-- BEGIN The data --

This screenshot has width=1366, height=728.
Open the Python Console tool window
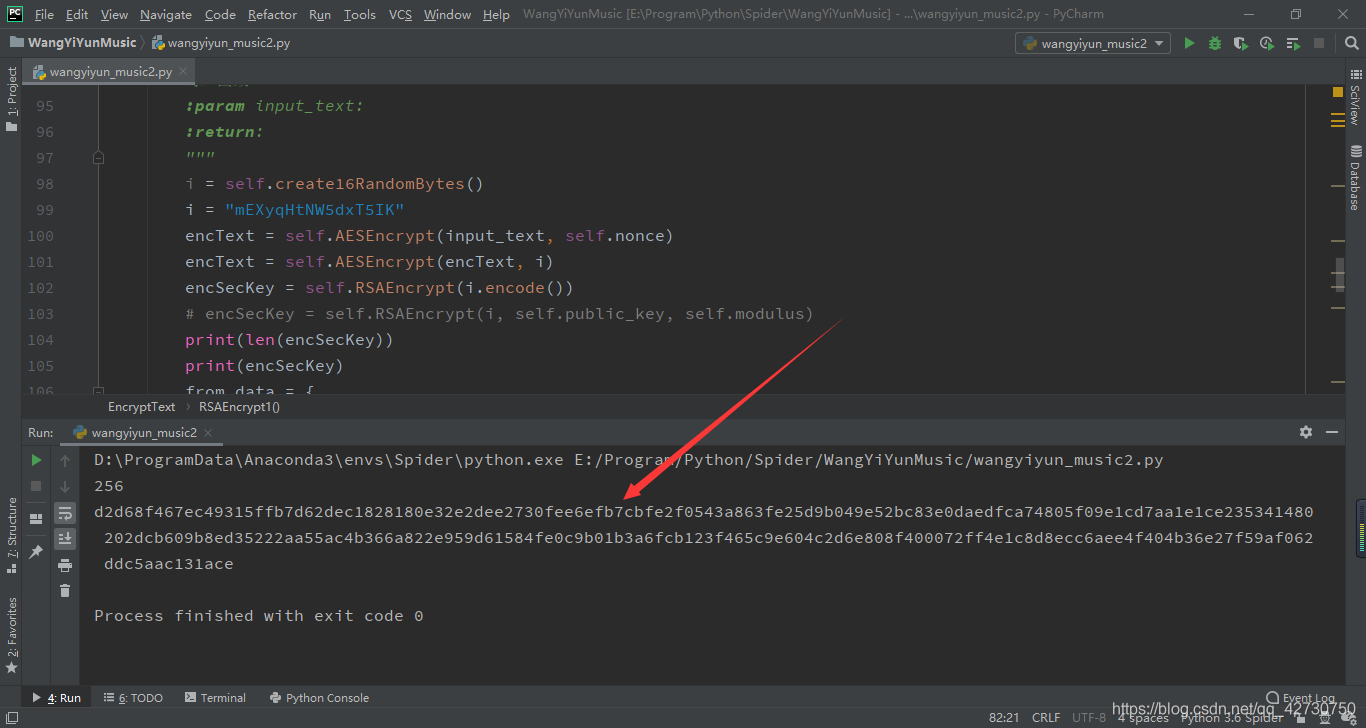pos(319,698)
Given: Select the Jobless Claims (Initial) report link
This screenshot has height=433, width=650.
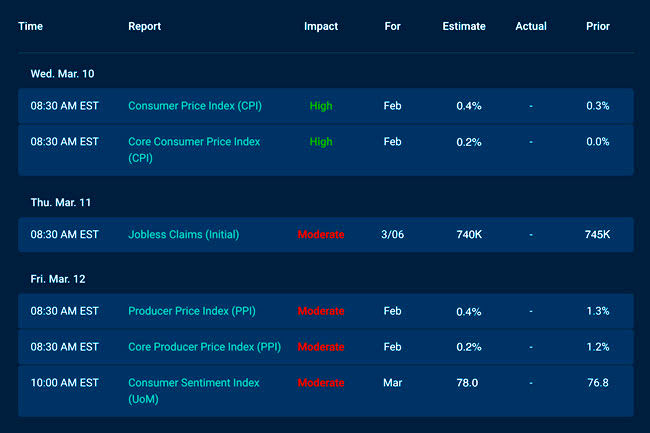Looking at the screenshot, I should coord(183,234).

-- END The data --

▶ Short task
Reproduce the entries above with "report link" changed to "report hyperlink" and all other text unchanged. Omit the pictures.

▶ Exercise result
This screenshot has width=1366, height=728.
Open the Python Console tool window
pos(319,698)
Given: Select the Jobless Claims (Initial) report hyperlink
This screenshot has height=433, width=650.
Looking at the screenshot, I should coord(183,234).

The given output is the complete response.